Colombia, Nicaragua want to avoid war over water rights dispute

MEXICO CITY (Reuters) – The presidents of Colombia and Nicaragua on Saturday both said they hoped to avoid war and use dialogue instead to solve a dispute over a recent UN court ruling that shifted some of Colombia’s resource-rich water to the Central America country.

The Hague-based International Court of Justice (ICJ) earlier this month shocked Colombia by giving a large expanse of its fishing and potentially oil rich maritime territory to Nicaragua while handing some disputed islands to Colombia in a binding ruling.

Nicaragua’s economic exclusion zone in the Caribbean was expanded by the ruling, giving it access to potential offshore oil and gas deposits as well as fishing rights.

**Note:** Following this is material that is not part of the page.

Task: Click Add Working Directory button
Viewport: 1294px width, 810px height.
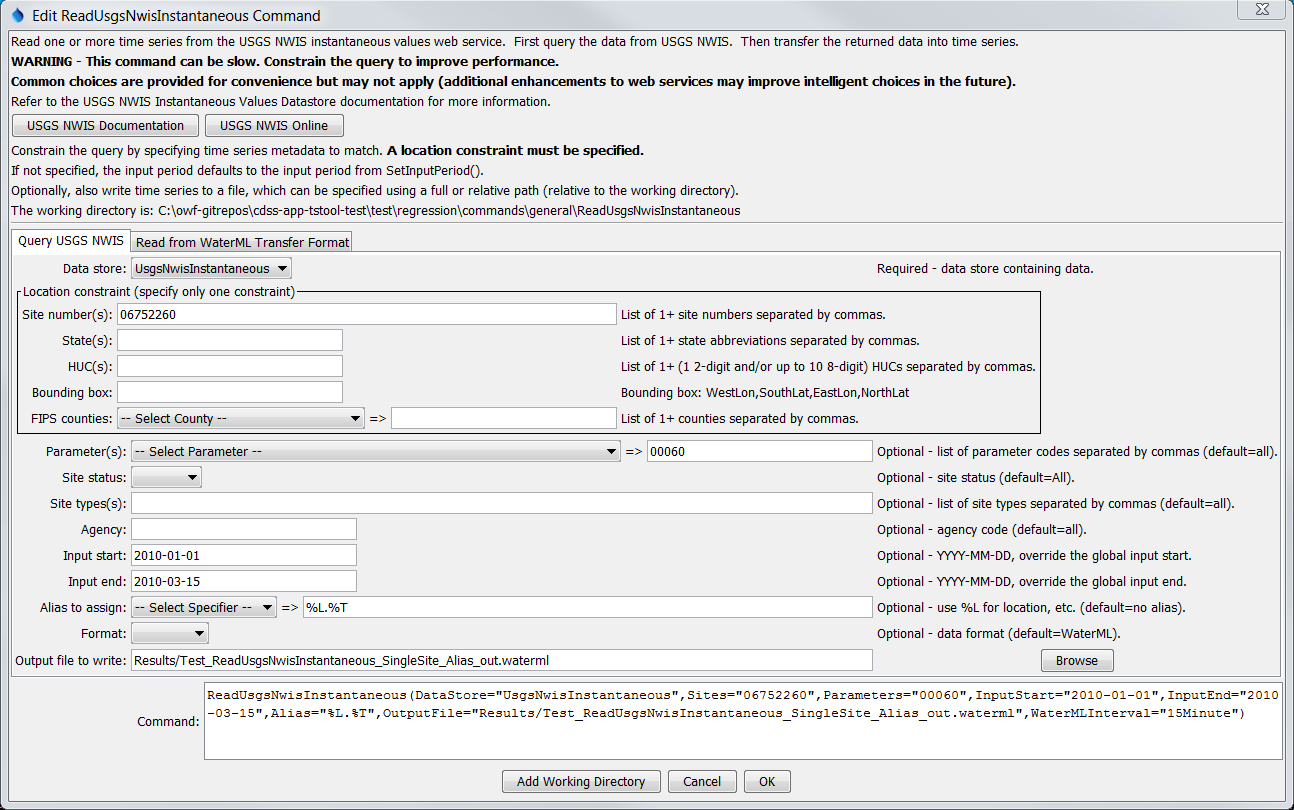Action: 580,782
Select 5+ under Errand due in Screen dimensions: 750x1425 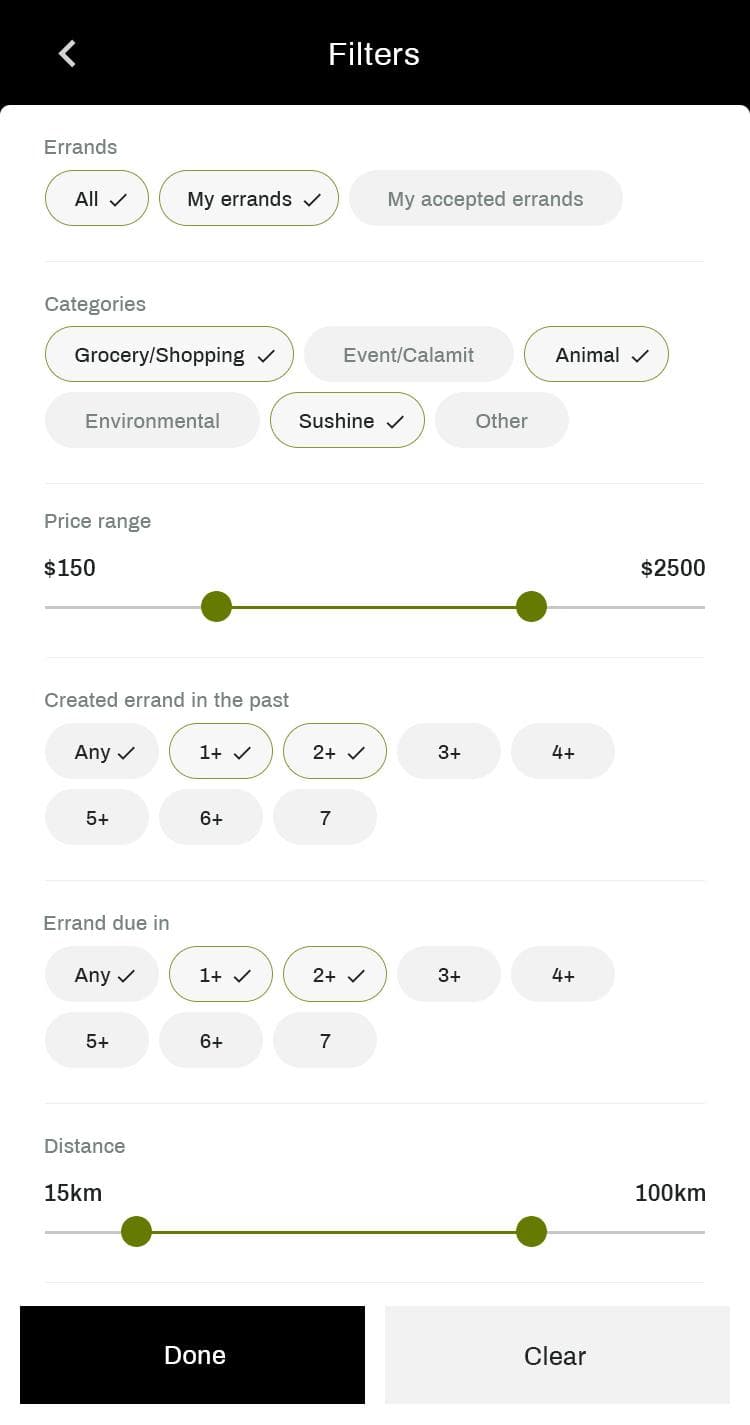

Since the ruling, Colombia has withdrawn from a treaty that binds the country to the UN court’s decisions, and both nations now have warships in the disputed waters.

“We are totally discarding the use of force,” said Nicaraguan President Daniel Ortega, speaking on the sidelines of the inauguration of new Mexican President Enrique Pena Nieto in Mexico City. He added that the country would use communication to achieve peace in the dispute.

Colombia’s Santos echoed Ortega, but he did not take war off the table completely.

“Of course no one wants a war, that is a last resort … The way to fix these types of situations is by entering into dialogue,” said Santos.